At Home

Majority of Brits 'not proud' of their DIY skills

Property Reporter
|
12th April 2021
DIY 628

It's hardly surprising that there was something of a DIY boom during lockdown. With millions stuck indoors for months on end during 2020, imperfections in the home that would otherwise have been overlooked became glaringly obvious and a welcome distraction from the pandemic.

However, what is surprising is that despite this surge in home improvement, lots of us remain utterly clueless, disappointed, and even embarrassed by our DIY skills.

Research by online designer radiator specialist, BestHeating, asked homeowners about their DIY skills and tested their knowledge on 20 common household items to find out if they really know as much as they think.

Of the 2,003 homeowners polled, more than a quarter believe they are talented when it comes to DIY (29%), with 18% saying they will sort anything around the home that needs doing. Similarly, 42% feel proud about their skills and what they have achieved in the past year.

Despite lots feeling smug about their DIY knowledge, when it came to naming tools many struggled, with some unable to identify basic household items. Among the hardest to identify were a door spring (79%), circuit breaker (79%), G clamp (56%) and secateurs (48%).

Some more common household tools including screwdrivers, wrenches and chisels were easily identified, although one in 20 could not name any of them.

The top 10 DIY and household items Brits struggle to name:

Compression connector – 82%
Door spring – 79%
Circuit breaker – 79%
Socket set – 70%
Pan connector – 70%
Timer socket – 63%
G clamp – 56%
Secateurs – 48%
Bracket – 22%
Allen Key – 21%

For some, the lesser-known but also vital components in DIY proved tricky. Only a fifth correctly named a circuit breaker, 18% identified a compression connector, and less than a third knew what a pan connector is (30%) which is key in the bathroom as it connects a toilet.

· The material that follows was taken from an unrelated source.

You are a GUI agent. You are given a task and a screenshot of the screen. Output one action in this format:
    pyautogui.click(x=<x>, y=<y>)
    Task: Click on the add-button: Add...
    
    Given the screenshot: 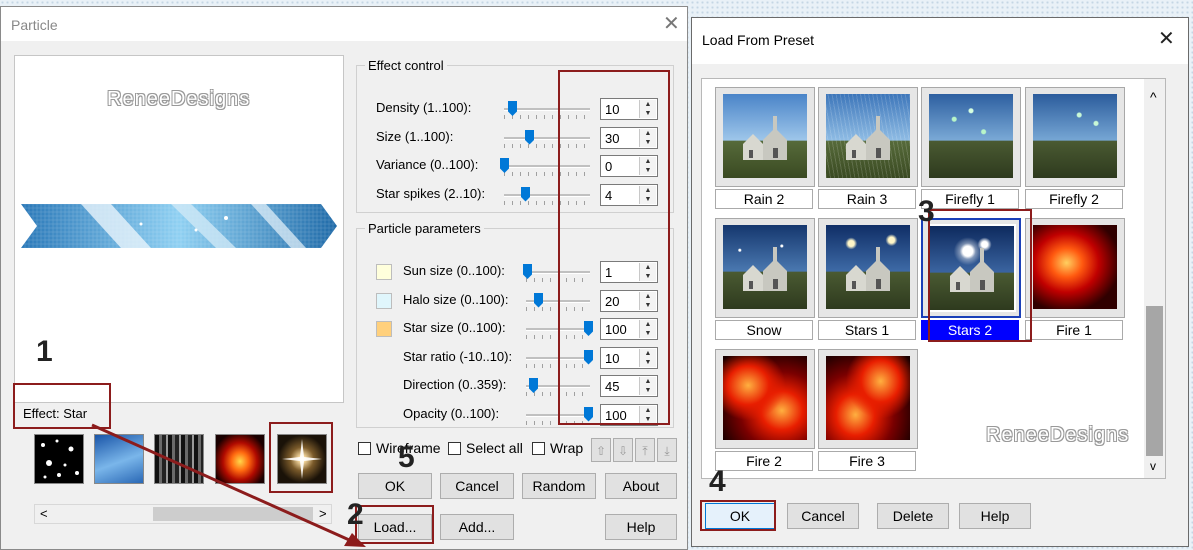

The most common DIY tasks Brits have completed are painting (66%), hanging pictures and shelves (64%), bleeding a radiator (59%) and unblocking drains (55%). And the least common are rewiring (12%) and repairing or installing a new radiator (16%).

John Lawless of BestHeating highlights how important it is to know what different items do: “It’s clear from our research that although these items will be in nearly every house, many haven’t taken the time to understand what they are, or they simply have never seen them before. Knowing regular household items in your home can prove vital when it comes to fixing a problem as recognising the correct tool to use can save you both time and money.”

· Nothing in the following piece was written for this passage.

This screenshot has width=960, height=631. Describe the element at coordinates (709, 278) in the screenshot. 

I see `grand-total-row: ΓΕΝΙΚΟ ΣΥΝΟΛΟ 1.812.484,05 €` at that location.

“When following the correct instructions, many can install a new radiator themselves. Have confidence in yourself and follow a specialist guide online to teach you how.”

When we need help with our DIY, 35% would rather turn to Google than ask a family member or friend for help, and less than half of people aged 44 or younger would call in the help of a tradesperson (39%), preferring to use videos from YouTube (52%) and TikTok (13%).

John concludes: “The past year has seen many try to hone their craft when it comes to DIY, with some unable to get the hang of it. When fitting or repairing appliances, being unable to identify an item can cause you problems as using the wrong tool may cause an appliance to break or fault over time.

“It is no surprise we are proud of our DIY achievements in a time where there hasn’t been much to celebrate, let’s hope we can show off our home improvements in the not too distant future once we are allowed.”